Bruno Coquatrix et Georges Brassens à l'Olympia, le 7 décembre 1962 (Photo : AFP)

Causeur. Contrairement à ce qui se répète, vous n’étiez pas le neveu de Bruno Coquatrix, mais de Paulette Coquatrix, son épouse.
J.-M. B. Exactement, de Paulette, la sœur de mon père ; elle va avoir 100 ans, cette année.

Comment le rencontrez-vous ?
Bruno est un homme du Nord. Sa mère était mercière au Petit Ronchin. Arnaud Delbarre, directeur général de l’Olympia de 2002 à 2015, dit qu’il appartient à la « Ch’ti connexion » ! Moi, je suis bordelais d’origine. Mon père a rencontré ma mère sur le bassin d’Arcachon, ils ont éprouvé un fol amour, se sont mariés en 1931, je suis arrivé en 1933, ils ont divorcé en 1936. J’ai mal supporté l’étiquette de « fils de divorcés ». En juillet 1954, mon père, qui habite Paris, me demande de venir le visiter. On se voyait une fois par an, à peu près, j’étais heureux d’aller le retrouver. Après quelque temps, il me dit : « Jean-Michel, j’ai des soucis financiers, accepterais-tu de passer le reste de tes vacances chez ma sœur, Paulette ? » Me voilà chez Paulette et Bruno Coquatrix, son mari, qui dirige l’Olympia depuis le 5 février de cette année. Il m’interroge sur mes projets d’avenir : « Devenir médecin ! » Du côté de ma mère, il y avait des médecins, la profession m’attirait. Il me parle de l’Olympia : « Pour l’an prochain, j’ai engagé, parmi d’autres, Georges Brassens. » C’est un dieu pour moi, Brassens ! Bruno comprend qu’il m’a « hameçonné », il pousse son avantage : « Viens travailler avec moi ! Ta mère va devoir consentir à des sacrifices pendant de longues années, moi je t’offre une place, j’ai de grandes ambitions pour l’Olympia. » Je suis rentré à Bordeaux : « Maman, je vais travailler avec Bruno. » Ma mère a pris des renseignements sur Coquatrix, et elle a consenti. Le 5 novembre 1954, Bruno me tendait un bleu de travail : j’étais machiniste à l’Olympia. Cet homme m’a construit, avec mes défauts et mes qualités, il a été mon père de substitution, mon vrai père étant mort à l’âge de 52 ans ; il m’a entraîné dans son aventure, je l’ai suivi et servi jusqu’à sa mort, en 1979 : je ne l’ai jamais regretté.
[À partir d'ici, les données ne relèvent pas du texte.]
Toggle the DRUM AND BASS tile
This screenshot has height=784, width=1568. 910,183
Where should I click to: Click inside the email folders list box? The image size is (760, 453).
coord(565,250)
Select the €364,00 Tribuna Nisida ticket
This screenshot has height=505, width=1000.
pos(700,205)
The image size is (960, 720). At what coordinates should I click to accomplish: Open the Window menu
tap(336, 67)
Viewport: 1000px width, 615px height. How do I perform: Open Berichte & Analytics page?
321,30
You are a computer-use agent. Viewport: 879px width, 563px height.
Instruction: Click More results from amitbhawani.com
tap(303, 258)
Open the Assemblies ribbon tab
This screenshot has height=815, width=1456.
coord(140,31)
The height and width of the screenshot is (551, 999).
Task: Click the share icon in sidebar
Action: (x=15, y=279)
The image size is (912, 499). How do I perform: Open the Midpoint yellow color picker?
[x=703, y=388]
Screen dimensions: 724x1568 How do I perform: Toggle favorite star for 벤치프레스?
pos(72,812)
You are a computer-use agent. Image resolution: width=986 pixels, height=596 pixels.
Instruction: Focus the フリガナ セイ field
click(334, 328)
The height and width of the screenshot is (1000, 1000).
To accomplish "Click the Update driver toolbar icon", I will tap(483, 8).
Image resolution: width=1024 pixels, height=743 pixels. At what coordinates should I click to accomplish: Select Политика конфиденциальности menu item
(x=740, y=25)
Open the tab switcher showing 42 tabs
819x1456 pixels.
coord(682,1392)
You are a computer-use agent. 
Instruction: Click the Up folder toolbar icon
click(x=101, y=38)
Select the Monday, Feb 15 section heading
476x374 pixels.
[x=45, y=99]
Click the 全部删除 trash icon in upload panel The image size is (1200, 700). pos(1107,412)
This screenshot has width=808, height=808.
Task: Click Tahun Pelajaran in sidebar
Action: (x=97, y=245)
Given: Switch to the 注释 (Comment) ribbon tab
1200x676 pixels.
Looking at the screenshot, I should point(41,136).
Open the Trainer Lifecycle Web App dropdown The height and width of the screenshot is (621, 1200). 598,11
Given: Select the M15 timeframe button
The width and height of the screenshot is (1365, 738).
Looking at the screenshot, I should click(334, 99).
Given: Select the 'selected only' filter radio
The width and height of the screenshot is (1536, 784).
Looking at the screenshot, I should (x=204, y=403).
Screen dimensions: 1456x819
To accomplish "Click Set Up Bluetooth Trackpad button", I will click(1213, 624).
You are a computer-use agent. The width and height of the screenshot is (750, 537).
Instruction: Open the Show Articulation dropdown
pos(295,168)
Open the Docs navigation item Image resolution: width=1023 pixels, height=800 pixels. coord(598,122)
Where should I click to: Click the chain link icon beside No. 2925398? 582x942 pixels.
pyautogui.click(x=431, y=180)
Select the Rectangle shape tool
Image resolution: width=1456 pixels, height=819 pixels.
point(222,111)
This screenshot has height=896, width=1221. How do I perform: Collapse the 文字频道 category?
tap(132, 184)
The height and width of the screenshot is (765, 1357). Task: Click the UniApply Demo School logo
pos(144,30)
Ce lieu a une longue histoire, mais considérons seulement l’Olympia de Bruno Coquatrix. Il n’est pas propriétaire des murs ?
Il n’en est que locataire, par contrat avec la SATO, Société anonyme du Théâtre de l’Olympia, dont la présidente est madame Haïk, veuve de Jacques Haïk, fondateur du Grand Rex, qui possédait l’Olympia et Le Français. Bruno Coquatrix l’exploite donc d’abord comme salle de cinéma.

En 1954, tout s’enchaîne rapidement, n’est-ce pas ?
Oui, il inaugure le music-hall avec Lucienne Delyle, accompagnée par Aimé Barelli et son orchestre. Ils occupent la scène pendant trois semaines, durée fixée alors par Bruno pour tout spectacle. Dans la première partie, comme souvent, il a donné sa chance à un talent neuf : Gilbert Bécaud. Bruno lui prédit un bel avenir : « L’année prochaine, tu seras une vedette ! » Ce statut de vedette, il l’accorde d’emblée, en mars 1954, à Georges Brassens, qu’il a vu chez Patachou. En 1955, le triomphe de Charles Trenet, artiste d’avant-garde, envié, respecté, donne à l’Olympia un prestige nécessaire, bien propre à lever les réserves des autres artistes, qui ne voulaient pas essuyer les plâtres. En mars 1955, Bécaud est tête d’affiche à l’Olympia. Bruno risquait tout, lançait des paris. Les lendemains n’étaient jamais sûrs, jusqu’en 1959, où tout sembla perdu : c’est alors que Piaf a sauvé l’Olympia.

Terrible année 1959 : dans Paris, la rumeur se répand, selon laquelle Coquatrix jette l’éponge, l’Olympia va fermer !
Tout le métier le croit, oui ! Financièrement, la situation semble sans issue. Mais Bruno Coquatrix peut compter sur ses amis, et en particulier sur Édith Piaf, et sur son imprésario, Loulou Barrier. Piaf a très envie de passer à l’Alhambra, mais, cédant aux instances de Loulou, elle vient à l’Olympia. Heureusement ! Sans elle, à ce moment précis, l’Olympia n’existerait plus. Elle reste là douze semaines !

Pendant douze semaines, tous les soirs, elle est sur scène ?
Elle est là, on joue à guichets fermés, c’est la folie autour et dans la salle. Et elle est extrêmement fatiguée, mais elle assume.

Évidemment, les caisses se remplissent.
Grâce à Piaf, nous sommes sortis d’affaire… momentanément.

[...]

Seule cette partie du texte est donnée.